Cornelius "Pinocchio" James (December 23, 1927 — May 6, 1982) was an African-American singer of jazz and rhythm and blues. Jazz writer Richard Cook stated that he was "a singer in the Joe Williams mould".

==Life and career==
Pinocchio James was born in Macon, Georgia on December 23, 1927. He was educated at Artie Matthews's Cosmopolitan School of Music in Cincinnati. He served in the United States Army from 1946 through 1949. He first appeared as a soloist in the entertainment industry and also recorded under his own name, in 1951. His single "Camp Meeting/333 Jump" was released by Okeh Records that year.

In 1953, accompanied by Todd Rhodes and his orchestra, he performed the song "Your Mouth's Got a Hole in It", a regional hit in 1953. Another song was "Pinnochio's Blues" (recorded 1951); it was re-released on the compilation The Okeh Rhythm and Blues Story 1949-1957, Vol. 2.

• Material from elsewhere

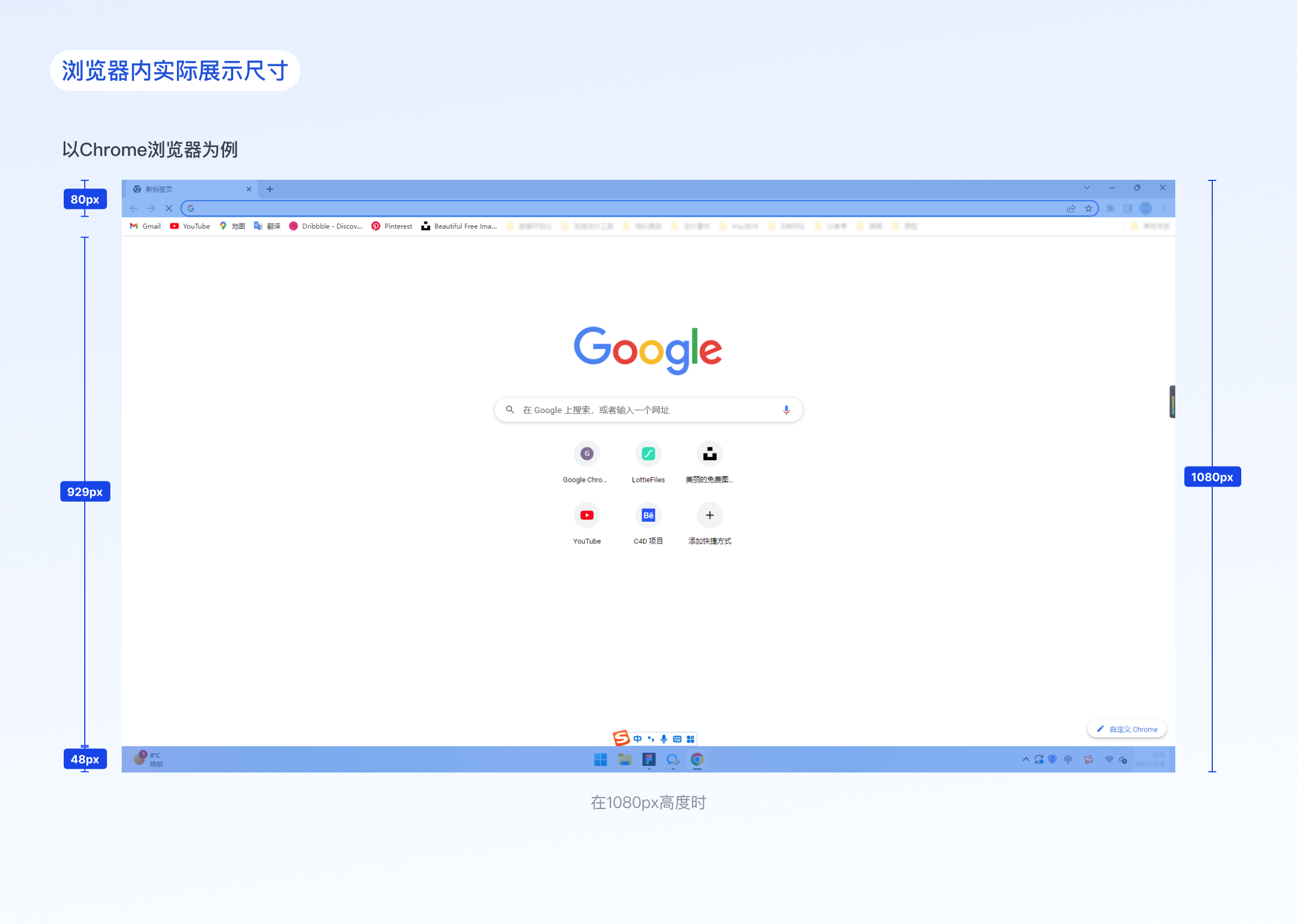
Task: Open the Pinterest bookmark
Action: tap(392, 226)
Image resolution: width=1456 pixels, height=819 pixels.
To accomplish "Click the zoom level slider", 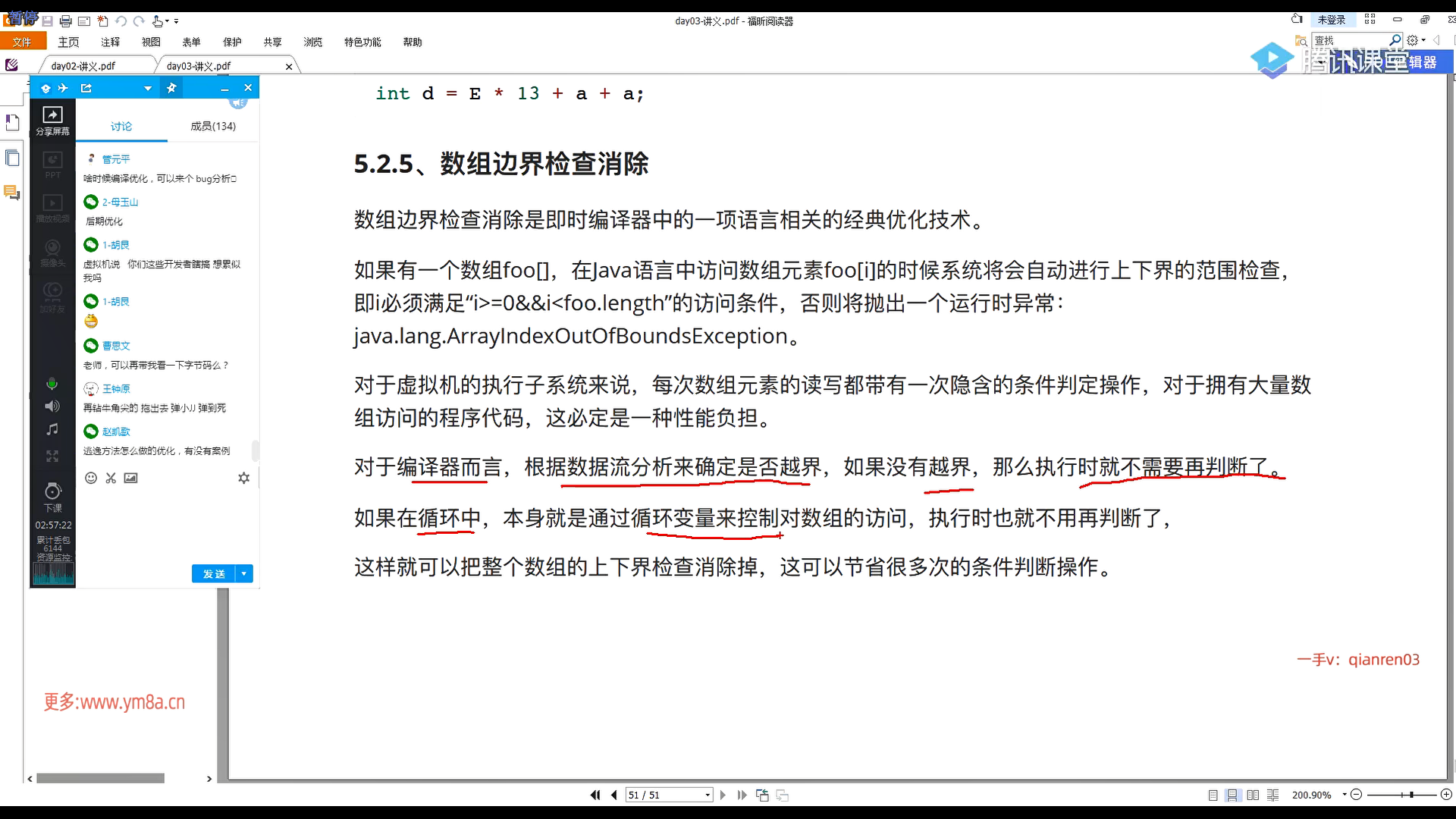I will (x=1410, y=795).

James became a member of the stage group of the Lionel Hampton Orchestra in 1957. He stayed with Hampton until the mid-1960s. In 1958 he performed with Hampton and his orchestra on tour to Belgium and Germany. and performed with Hampton on the Ed Sullivan Show. On Hampton's label Glad Records, James recorded the songs "New Orleans Woman" (1958), "Kidney Stew" (1959), "Hey! Ba-Ba-Re-Bop" (1959), and "Everybody Loves My Baby" (1961).

James's filmed a recording of "Georgia on My Mind" in 1965 that was later included on video compilation Meet the Bandleaders (1984, Swingtime Video). He also recorded that song with Hampton in 1963. He died on May 6, 1982.